The temporary policy indicated that regulated entities may be entitled to enforcement discretion if they present evidence to the Agency that violations occurred because of conditions created by the pandemic—mainly, a shortage of critical staff needed to achieve compliance. According to the policy, types of violations subject to enforcement discretion include reporting obligations and milestones set forth in settlements and consent decrees. “[T]hese consequences may affect the ability of an operation to meet enforceable limitations on air emissions and water discharges, requirements for the management of hazardous waste, or requirements to ensure and provide safe drinking water.”

More protections needed

Concerns about relaxation of enforcement of air pollutant limits were expressed in a letter from eight House Representatives:

“Reports indicate that the EPA is broadly relaxing enforcement of environmental protections after receiving requests to do so from industry, in particular the oil and gas industry. The criteria pollutants commonly released by industrial activities, especially the fossil fuel industry, include carbon monoxide, nitrogen oxides, sulfur oxides, ozone, particulate matter, and lead. Exposure to these pollutants can have serious health consequences, such as trouble breathing, aggravated asthma, lung cancer, heart attack, chronic obstructive pulmonary disease (COPD), and premature death. The health impacts of these pollutants are well-established, and exposure is particularly dangerous for those with respiratory conditions. We are currently facing a severe respiratory pandemic, taking lives and hospitalizing thousands—at this moment, communities need more protections from toxic pollution, not less. Waiving environmental enforcement will only add to the severity of the COVID-19 crisis.”

Facility-specific determinations

In her letter, Bodine states that the “EPA is not seeking penalties for noncompliance only in circumstances that involve routine monitoring and reporting requirements, if, on a case-by-case basis, EPA agrees that such noncompliance was caused by the COVID-19 pandemic. In this scenario, regulated parties must document the basis for any claim that the pandemic prevented them from conducting that routine monitoring and reporting and present it to EPA upon request.”
§ §
→ **Questions on the material**
1. According to the text on the EPA's pandemic enforcement policy, what pandemic-created condition was the main reason a violation might qualify for enforcement discretion?
2. Carry on the text on the EPA's pandemic enforcement policy from its final sentence.
The listing that follows is separate from the text on the EPA's pandemic enforcement policy.
§ §
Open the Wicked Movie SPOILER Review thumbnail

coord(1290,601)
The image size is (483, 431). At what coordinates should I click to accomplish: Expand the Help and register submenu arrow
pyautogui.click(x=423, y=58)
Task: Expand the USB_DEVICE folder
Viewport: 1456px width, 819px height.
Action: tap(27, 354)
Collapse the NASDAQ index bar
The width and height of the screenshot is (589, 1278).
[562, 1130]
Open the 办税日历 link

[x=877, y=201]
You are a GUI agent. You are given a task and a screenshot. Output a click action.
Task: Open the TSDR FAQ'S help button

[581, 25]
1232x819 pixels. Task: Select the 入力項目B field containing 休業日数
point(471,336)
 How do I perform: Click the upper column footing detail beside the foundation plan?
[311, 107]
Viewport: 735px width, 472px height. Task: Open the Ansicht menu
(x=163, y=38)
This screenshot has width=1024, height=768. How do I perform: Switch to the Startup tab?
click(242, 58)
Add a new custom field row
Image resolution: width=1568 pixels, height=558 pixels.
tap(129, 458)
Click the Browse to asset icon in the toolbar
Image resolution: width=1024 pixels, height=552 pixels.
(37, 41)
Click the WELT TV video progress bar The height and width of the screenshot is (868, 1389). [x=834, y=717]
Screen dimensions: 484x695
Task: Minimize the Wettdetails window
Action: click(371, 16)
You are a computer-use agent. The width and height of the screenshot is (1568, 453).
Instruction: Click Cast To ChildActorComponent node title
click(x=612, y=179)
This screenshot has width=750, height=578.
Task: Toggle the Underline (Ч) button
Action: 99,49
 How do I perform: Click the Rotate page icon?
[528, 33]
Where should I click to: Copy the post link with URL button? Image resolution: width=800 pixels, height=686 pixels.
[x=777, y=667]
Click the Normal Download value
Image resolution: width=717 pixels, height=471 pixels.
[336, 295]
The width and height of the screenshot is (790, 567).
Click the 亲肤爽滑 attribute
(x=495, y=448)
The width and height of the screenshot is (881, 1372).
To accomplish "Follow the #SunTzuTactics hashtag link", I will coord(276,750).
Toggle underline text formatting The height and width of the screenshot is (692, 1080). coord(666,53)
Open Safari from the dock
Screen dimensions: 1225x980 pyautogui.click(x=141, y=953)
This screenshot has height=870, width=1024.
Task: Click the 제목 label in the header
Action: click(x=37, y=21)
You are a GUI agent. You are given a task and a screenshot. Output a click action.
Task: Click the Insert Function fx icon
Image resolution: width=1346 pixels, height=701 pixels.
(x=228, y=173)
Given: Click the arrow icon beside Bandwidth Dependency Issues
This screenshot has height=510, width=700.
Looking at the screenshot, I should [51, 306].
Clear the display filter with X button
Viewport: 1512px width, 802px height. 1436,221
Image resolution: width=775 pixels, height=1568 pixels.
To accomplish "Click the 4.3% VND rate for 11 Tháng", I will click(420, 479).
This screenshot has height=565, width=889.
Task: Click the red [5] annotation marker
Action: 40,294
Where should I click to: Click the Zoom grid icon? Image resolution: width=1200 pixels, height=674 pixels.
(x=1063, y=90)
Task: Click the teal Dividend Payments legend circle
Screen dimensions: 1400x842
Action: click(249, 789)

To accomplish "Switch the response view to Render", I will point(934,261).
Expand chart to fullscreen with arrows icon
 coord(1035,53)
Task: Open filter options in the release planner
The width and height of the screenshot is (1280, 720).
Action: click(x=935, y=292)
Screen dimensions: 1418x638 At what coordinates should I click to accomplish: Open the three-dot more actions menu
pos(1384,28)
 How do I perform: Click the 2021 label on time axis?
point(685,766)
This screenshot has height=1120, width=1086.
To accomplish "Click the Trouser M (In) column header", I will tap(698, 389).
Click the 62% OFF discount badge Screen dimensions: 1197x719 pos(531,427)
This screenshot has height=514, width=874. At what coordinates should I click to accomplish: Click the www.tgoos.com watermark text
§ §
→ **Task-by-task results**
1. A shortage of critical staff needed to achieve compliance.

2.
Bodine goes on to clarify that the temporary policy does not excuse exceedances of pollutant limits in permits, regulations, and statutes due to the virus.

“EPA expects regulated entities to comply with all obligations, and, if they do not, the temporary policy says the Agency will consider the pandemic, on a case-by-case basis, when determining an appropriate response,” writes Bodine. “Further, in cases that may involve acute risks or imminent threats, or failure of pollution control or other equipment that may result in exceedances, EPA’s willingness to provide even that consideration is conditioned on the facility contacting the appropriate EPA region or authorized state or tribe to allow regulators to work with that facility to mitigate such risks or threats.”

Bodine notes that it would be impractical for the Office of Enforcement and Compliance Assurance (OECA) to make individual facility-specific determinations now—as some have requested—because the pandemic affects all 50 states.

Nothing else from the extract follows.